- _EXERCISE DESCRIPTION_: Beginning with the line below that contains "Where should I click to: Click the undo" and ending with the line that contains "The height and", retype every line exactly. Pictures are not copied.
═════ RECORDS FOR THIS EXERCISE
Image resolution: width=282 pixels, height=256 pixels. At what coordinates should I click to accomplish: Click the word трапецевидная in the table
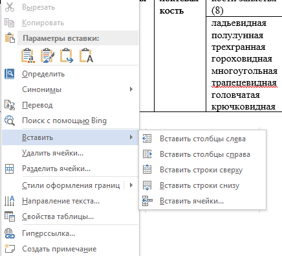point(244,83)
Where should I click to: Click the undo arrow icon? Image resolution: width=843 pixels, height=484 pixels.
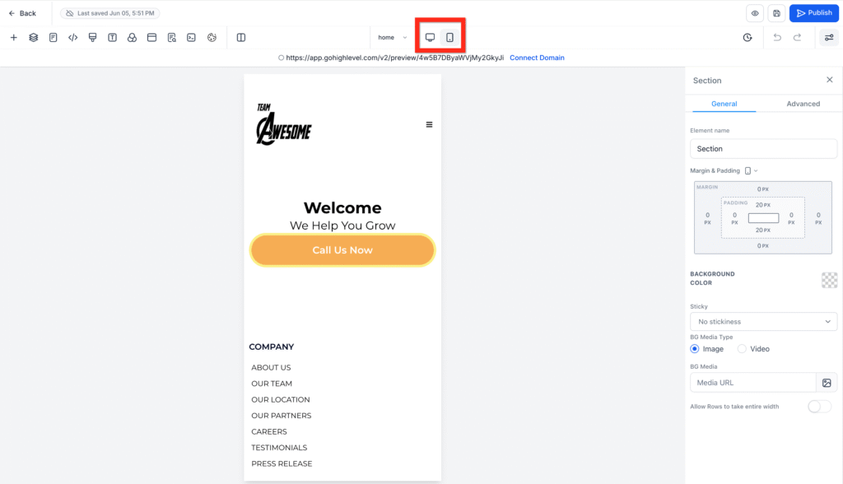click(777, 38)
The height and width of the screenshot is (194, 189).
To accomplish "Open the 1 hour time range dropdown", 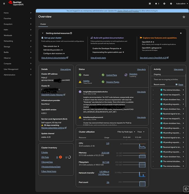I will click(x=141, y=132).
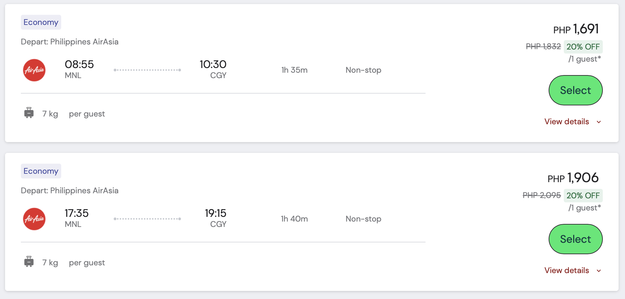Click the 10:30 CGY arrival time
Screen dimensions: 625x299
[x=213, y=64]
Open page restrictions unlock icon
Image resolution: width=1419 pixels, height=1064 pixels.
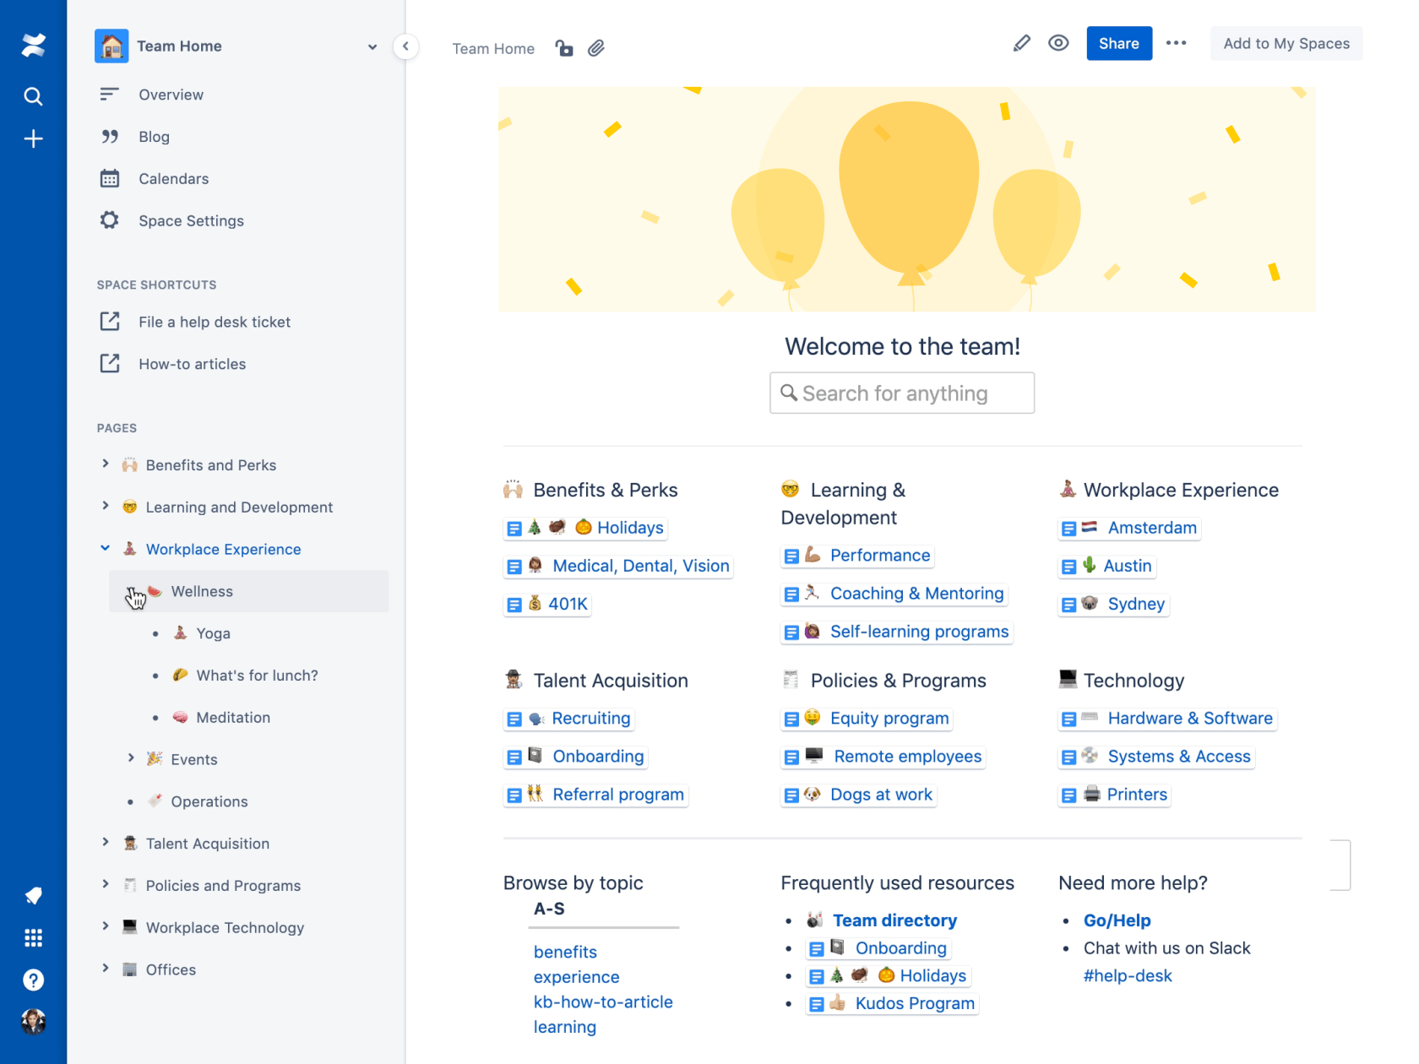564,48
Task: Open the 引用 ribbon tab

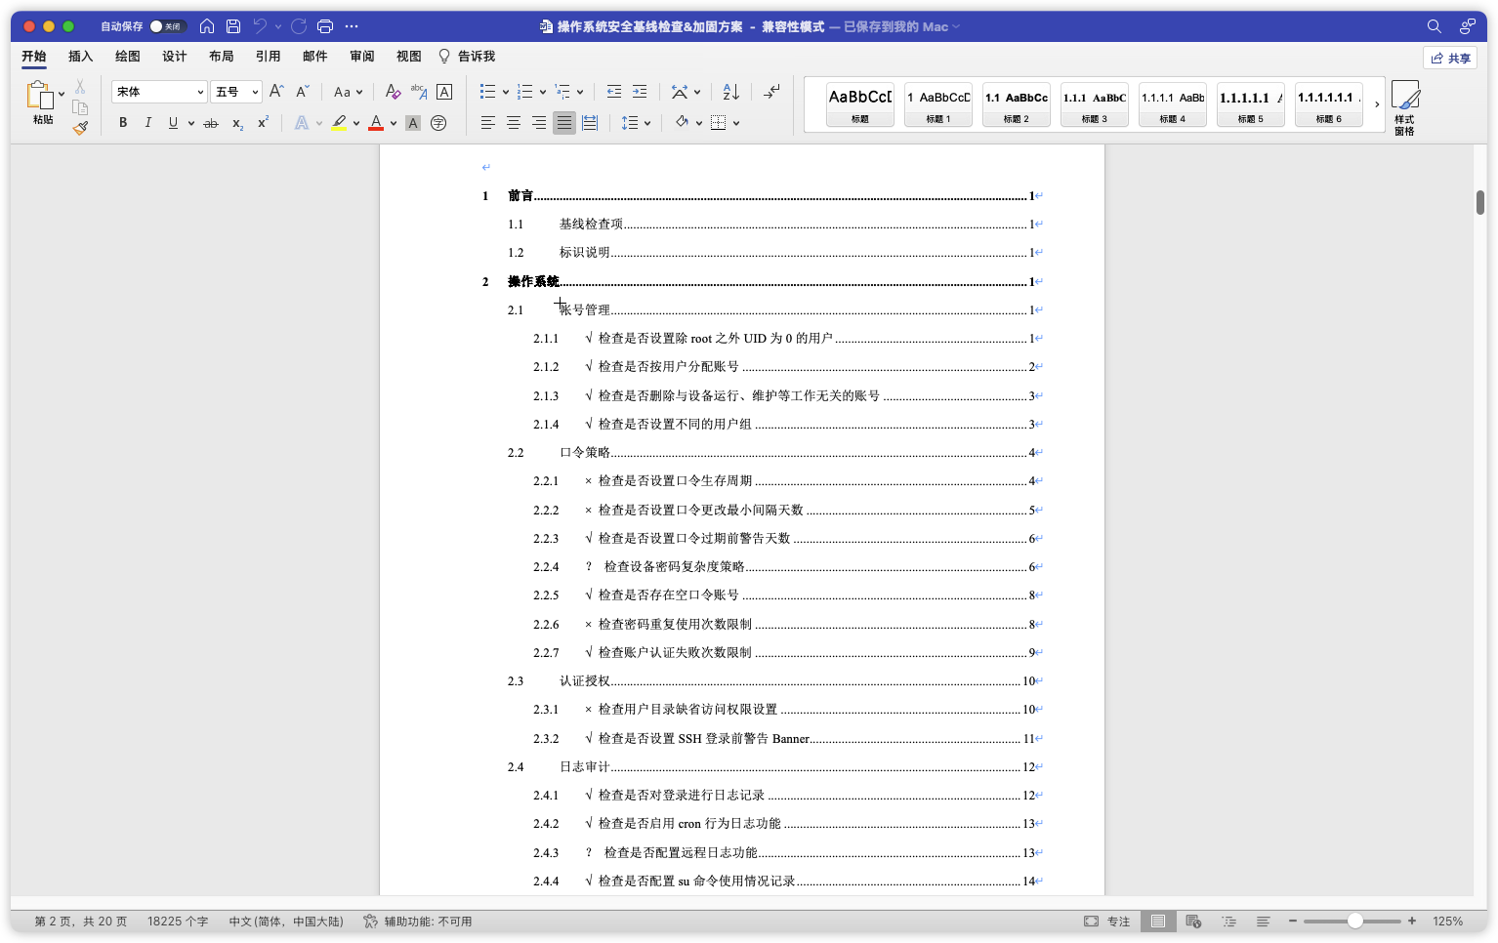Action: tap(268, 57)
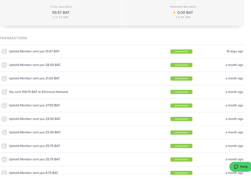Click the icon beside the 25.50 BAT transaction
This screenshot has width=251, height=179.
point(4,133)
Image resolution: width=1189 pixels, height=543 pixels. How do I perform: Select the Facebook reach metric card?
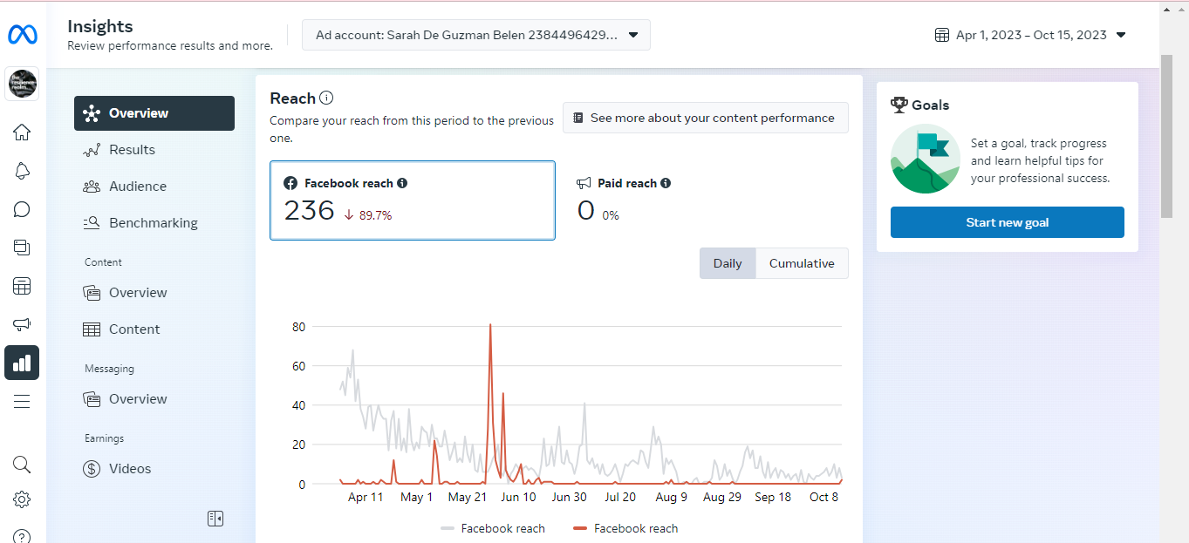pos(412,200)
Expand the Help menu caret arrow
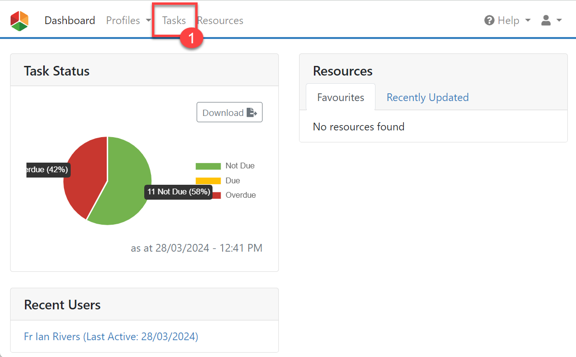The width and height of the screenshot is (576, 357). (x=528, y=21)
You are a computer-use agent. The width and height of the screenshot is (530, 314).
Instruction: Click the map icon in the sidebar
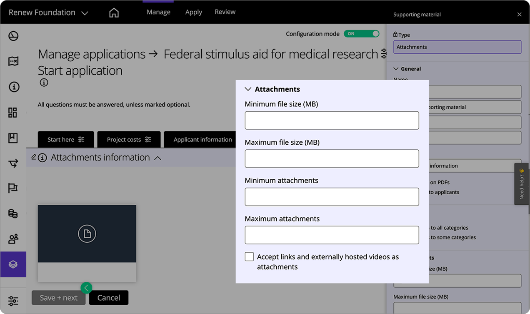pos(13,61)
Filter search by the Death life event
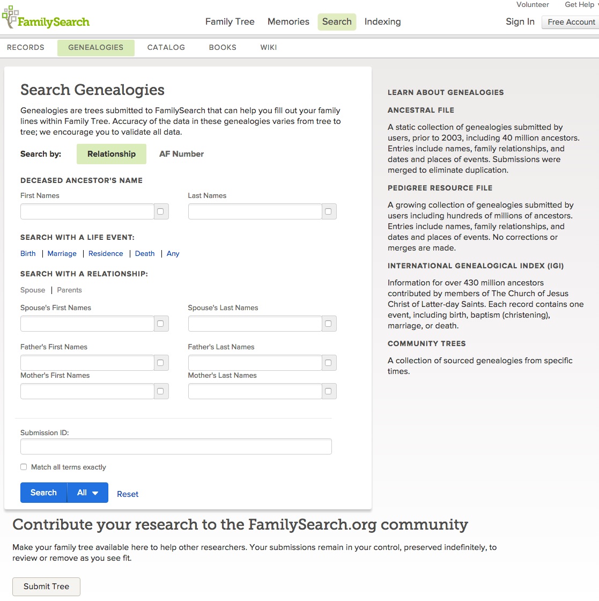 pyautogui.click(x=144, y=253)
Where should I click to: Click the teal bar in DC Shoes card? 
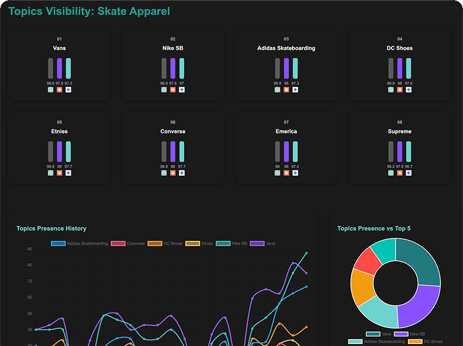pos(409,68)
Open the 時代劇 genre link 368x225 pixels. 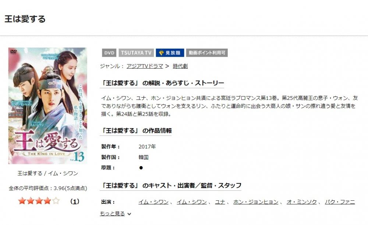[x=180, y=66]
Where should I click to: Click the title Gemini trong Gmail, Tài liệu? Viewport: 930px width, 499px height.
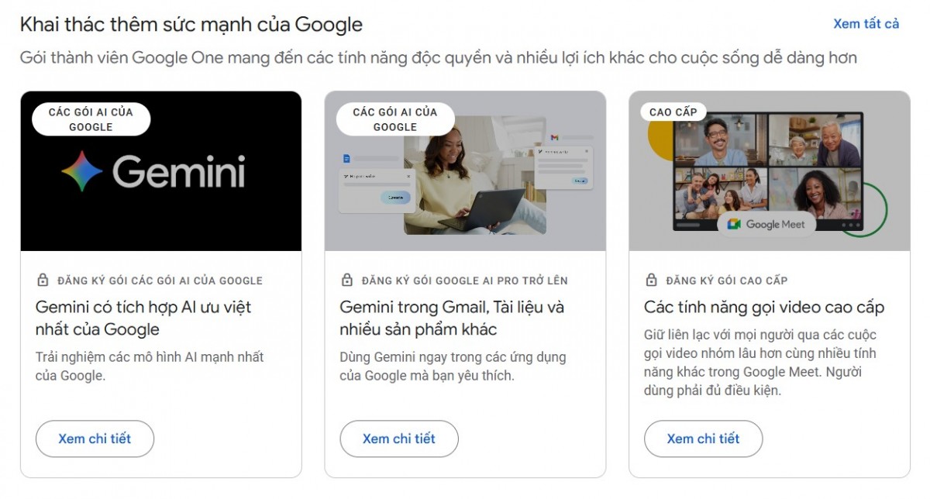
══════════
- _EXERCISE OUTPUT_:
Where should I click to: Click the undo arrow icon? Image resolution: width=843 pixels, height=484 pixels.
click(777, 38)
The height and width of the screenshot is (194, 189).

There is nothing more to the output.